**PROBLEM**
Copy exactly the lines of the material below that run from the one containing "1896x1310 pixels." through the one containing "Given: Switch to Credit Card Path section". Copy no other lines.
BEGIN INPUT DATA
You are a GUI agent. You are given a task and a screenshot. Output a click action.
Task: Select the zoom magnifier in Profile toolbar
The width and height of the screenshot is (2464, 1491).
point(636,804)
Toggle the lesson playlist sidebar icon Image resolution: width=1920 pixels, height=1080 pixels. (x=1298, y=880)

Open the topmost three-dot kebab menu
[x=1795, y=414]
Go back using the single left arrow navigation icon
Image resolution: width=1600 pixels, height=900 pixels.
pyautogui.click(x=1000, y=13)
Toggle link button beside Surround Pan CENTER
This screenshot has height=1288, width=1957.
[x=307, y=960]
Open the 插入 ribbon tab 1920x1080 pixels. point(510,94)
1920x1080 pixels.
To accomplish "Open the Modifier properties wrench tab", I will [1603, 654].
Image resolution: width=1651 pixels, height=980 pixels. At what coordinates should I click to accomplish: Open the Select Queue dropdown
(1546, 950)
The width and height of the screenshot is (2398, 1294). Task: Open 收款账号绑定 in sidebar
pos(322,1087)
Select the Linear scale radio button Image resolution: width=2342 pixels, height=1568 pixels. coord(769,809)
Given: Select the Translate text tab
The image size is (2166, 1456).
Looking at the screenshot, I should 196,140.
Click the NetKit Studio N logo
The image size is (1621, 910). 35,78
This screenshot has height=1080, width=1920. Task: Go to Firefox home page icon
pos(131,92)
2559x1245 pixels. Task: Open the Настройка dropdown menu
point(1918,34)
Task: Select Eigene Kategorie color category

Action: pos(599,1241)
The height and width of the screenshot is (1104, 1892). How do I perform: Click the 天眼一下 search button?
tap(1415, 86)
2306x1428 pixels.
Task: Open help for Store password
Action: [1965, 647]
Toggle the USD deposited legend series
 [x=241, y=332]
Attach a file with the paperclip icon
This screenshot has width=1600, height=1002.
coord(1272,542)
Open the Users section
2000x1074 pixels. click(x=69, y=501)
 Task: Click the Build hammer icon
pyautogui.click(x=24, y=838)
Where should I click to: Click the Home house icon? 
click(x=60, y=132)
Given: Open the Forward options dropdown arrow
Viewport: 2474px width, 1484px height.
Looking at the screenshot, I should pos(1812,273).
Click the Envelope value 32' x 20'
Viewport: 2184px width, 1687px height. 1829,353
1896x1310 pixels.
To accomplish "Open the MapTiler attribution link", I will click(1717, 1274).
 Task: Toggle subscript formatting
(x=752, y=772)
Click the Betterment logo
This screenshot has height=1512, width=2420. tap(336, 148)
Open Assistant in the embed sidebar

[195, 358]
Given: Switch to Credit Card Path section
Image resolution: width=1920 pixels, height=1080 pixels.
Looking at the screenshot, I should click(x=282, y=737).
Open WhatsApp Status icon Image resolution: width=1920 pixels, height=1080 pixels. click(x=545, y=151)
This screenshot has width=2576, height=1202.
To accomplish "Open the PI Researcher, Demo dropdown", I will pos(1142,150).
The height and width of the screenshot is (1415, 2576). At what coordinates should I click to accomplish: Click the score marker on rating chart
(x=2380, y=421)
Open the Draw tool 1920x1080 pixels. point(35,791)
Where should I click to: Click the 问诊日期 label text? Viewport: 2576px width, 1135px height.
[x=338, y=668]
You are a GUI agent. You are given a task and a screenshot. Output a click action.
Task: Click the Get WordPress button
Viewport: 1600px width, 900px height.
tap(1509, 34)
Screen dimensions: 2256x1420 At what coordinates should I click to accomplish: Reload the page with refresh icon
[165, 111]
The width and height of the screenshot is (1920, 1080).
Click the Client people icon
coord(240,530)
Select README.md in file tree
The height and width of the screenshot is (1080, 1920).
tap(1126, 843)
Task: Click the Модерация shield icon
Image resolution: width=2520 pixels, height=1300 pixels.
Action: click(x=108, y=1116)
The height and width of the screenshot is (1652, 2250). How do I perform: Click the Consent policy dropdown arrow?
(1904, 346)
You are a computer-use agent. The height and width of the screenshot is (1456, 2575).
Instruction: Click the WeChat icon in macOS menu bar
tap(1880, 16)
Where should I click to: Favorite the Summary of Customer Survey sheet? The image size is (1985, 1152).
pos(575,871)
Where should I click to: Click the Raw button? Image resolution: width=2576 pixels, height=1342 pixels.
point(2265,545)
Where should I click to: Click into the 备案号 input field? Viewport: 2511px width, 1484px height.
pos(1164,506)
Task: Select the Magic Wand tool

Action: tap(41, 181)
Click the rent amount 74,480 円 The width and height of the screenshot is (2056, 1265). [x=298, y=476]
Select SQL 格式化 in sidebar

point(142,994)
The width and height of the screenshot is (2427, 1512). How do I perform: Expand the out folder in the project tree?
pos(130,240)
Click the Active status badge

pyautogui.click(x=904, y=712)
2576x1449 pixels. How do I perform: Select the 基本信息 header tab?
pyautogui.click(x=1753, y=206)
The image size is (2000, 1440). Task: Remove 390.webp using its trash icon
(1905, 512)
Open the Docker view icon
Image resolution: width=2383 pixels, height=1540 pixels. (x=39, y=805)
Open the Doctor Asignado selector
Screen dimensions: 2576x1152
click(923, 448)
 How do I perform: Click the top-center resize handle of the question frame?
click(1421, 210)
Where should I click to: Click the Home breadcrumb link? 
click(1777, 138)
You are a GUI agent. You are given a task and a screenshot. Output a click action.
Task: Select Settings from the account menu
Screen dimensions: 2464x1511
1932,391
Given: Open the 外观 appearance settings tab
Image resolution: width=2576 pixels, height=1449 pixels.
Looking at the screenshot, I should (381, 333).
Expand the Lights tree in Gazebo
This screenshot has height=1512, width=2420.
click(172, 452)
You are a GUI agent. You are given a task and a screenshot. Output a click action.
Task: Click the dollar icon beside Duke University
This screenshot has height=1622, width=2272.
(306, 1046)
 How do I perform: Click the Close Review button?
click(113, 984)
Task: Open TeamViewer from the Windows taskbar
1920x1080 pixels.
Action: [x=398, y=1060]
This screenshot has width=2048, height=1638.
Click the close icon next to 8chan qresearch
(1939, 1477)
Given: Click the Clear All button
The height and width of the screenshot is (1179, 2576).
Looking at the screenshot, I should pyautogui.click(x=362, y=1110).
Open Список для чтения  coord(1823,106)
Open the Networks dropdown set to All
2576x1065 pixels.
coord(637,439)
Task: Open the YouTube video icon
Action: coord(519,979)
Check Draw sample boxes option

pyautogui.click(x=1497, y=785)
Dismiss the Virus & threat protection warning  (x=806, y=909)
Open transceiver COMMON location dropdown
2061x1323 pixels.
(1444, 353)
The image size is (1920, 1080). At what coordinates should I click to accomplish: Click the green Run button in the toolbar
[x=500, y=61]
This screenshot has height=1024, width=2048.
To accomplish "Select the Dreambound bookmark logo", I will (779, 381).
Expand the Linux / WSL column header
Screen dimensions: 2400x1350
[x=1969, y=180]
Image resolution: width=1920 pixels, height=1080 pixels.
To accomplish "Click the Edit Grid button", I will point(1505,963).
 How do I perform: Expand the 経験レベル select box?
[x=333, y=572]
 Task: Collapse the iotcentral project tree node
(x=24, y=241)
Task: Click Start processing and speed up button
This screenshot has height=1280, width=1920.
END INPUT DATA
**ANSWER TO THIS TASK**
1896x1310 pixels.
To accomplish "Open the MapTiler attribution link", I will click(1717, 1274).
 Task: Toggle subscript formatting
(x=752, y=772)
Click the Betterment logo
This screenshot has height=1512, width=2420. tap(336, 148)
Open Assistant in the embed sidebar

[195, 358]
Given: Switch to Credit Card Path section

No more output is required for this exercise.